### PROBLEM TO WORK ON
Repeat the stretch of entries below from the line with "United States Lines (99, 226)" through the line with "مشاوره تضمینی (152, 2562)". Include both ends and add nothing.

[Saved entries]

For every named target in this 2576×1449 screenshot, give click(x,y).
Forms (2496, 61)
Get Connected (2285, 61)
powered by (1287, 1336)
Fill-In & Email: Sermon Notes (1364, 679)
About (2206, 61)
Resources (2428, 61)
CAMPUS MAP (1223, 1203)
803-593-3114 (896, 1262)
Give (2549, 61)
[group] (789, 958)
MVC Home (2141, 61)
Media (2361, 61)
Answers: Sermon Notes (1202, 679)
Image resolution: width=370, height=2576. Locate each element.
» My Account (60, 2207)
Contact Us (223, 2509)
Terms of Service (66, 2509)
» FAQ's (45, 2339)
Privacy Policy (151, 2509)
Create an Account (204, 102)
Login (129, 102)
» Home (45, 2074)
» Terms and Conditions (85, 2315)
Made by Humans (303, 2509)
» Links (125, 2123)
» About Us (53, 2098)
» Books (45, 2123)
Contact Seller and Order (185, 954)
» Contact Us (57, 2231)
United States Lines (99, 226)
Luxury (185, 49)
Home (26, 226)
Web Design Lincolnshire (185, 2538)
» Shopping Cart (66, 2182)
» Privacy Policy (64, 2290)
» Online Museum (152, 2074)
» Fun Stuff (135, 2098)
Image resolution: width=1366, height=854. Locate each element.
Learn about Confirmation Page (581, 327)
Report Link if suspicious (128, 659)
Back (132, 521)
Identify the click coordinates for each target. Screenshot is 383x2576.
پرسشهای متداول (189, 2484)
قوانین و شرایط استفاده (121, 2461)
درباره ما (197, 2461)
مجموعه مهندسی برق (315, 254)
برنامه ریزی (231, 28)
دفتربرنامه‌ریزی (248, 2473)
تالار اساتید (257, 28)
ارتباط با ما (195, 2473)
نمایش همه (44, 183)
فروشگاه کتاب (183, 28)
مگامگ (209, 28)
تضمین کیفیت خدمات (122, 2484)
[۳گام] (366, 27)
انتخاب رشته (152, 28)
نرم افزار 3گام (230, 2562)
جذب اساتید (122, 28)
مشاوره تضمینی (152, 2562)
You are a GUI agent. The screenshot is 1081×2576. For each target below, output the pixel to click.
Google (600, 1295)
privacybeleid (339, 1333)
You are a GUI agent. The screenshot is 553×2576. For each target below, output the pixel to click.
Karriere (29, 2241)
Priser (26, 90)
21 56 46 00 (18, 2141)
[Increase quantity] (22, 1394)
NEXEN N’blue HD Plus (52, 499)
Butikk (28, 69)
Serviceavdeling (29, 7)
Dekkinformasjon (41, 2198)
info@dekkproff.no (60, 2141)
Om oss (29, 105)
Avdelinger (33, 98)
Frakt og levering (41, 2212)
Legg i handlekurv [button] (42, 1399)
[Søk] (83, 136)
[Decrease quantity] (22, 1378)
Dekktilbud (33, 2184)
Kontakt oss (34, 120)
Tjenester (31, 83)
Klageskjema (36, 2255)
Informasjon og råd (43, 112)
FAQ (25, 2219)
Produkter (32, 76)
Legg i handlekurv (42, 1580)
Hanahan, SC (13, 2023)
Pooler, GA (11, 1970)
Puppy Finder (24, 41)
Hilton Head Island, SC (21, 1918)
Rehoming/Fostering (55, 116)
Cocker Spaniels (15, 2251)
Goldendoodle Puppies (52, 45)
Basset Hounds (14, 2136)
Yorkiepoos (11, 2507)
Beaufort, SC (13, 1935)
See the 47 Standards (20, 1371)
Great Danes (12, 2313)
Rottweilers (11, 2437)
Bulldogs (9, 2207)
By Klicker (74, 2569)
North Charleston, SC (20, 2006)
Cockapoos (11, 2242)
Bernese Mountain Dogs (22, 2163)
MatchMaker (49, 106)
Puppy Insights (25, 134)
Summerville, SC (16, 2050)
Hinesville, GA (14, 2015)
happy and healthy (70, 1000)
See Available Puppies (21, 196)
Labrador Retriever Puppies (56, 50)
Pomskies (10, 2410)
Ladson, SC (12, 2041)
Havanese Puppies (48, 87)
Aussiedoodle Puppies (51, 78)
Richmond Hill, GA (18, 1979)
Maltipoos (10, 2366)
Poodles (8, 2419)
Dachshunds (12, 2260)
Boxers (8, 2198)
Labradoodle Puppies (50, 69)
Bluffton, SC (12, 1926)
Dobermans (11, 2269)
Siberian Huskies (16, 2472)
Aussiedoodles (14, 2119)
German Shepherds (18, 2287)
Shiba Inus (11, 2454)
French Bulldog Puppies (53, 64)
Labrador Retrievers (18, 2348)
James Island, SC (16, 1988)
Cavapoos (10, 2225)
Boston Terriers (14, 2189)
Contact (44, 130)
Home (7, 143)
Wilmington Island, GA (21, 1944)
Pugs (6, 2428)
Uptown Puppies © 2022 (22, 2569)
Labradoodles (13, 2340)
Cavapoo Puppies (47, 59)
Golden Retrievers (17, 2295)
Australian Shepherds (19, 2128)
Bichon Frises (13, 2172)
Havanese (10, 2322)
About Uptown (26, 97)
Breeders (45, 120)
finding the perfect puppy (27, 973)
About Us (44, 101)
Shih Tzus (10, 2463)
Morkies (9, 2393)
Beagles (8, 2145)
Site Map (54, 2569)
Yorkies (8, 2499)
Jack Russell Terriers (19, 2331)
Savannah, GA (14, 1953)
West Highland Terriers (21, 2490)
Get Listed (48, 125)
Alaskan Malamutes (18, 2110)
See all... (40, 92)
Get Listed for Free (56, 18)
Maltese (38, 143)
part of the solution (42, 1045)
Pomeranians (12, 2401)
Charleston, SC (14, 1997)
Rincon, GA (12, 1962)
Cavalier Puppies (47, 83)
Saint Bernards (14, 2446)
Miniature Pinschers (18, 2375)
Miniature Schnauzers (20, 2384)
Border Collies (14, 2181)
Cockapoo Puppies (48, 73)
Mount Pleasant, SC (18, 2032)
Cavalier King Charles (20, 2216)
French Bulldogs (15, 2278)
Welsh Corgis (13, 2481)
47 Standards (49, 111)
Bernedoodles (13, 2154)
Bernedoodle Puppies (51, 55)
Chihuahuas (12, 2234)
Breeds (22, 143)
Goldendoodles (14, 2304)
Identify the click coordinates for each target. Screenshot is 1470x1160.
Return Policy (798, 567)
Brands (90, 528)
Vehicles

### SOLVED PROBLEM
United States Lines (99, 226)
Luxury (185, 49)
Home (26, 226)
Web Design Lincolnshire (185, 2538)
» Shopping Cart (66, 2182)
» Privacy Policy (64, 2290)
» Online Museum (152, 2074)
» Fun Stuff (135, 2098)
Image resolution: width=1366, height=854. Locate each element.
Learn about Confirmation Page (581, 327)
Report Link if suspicious (128, 659)
Back (132, 521)
Identify the click coordinates for each target. Screenshot is 383x2576.
پرسشهای متداول (189, 2484)
قوانین و شرایط استفاده (121, 2461)
درباره ما (197, 2461)
مجموعه مهندسی برق (315, 254)
برنامه ریزی (231, 28)
دفتربرنامه‌ریزی (248, 2473)
تالار اساتید (257, 28)
ارتباط با ما (195, 2473)
نمایش همه (44, 183)
فروشگاه کتاب (183, 28)
مگامگ (209, 28)
تضمین کیفیت خدمات (122, 2484)
[۳گام] (366, 27)
انتخاب رشته (152, 28)
نرم افزار 3گام (230, 2562)
جذب اساتید (122, 28)
مشاوره تضمینی (152, 2562)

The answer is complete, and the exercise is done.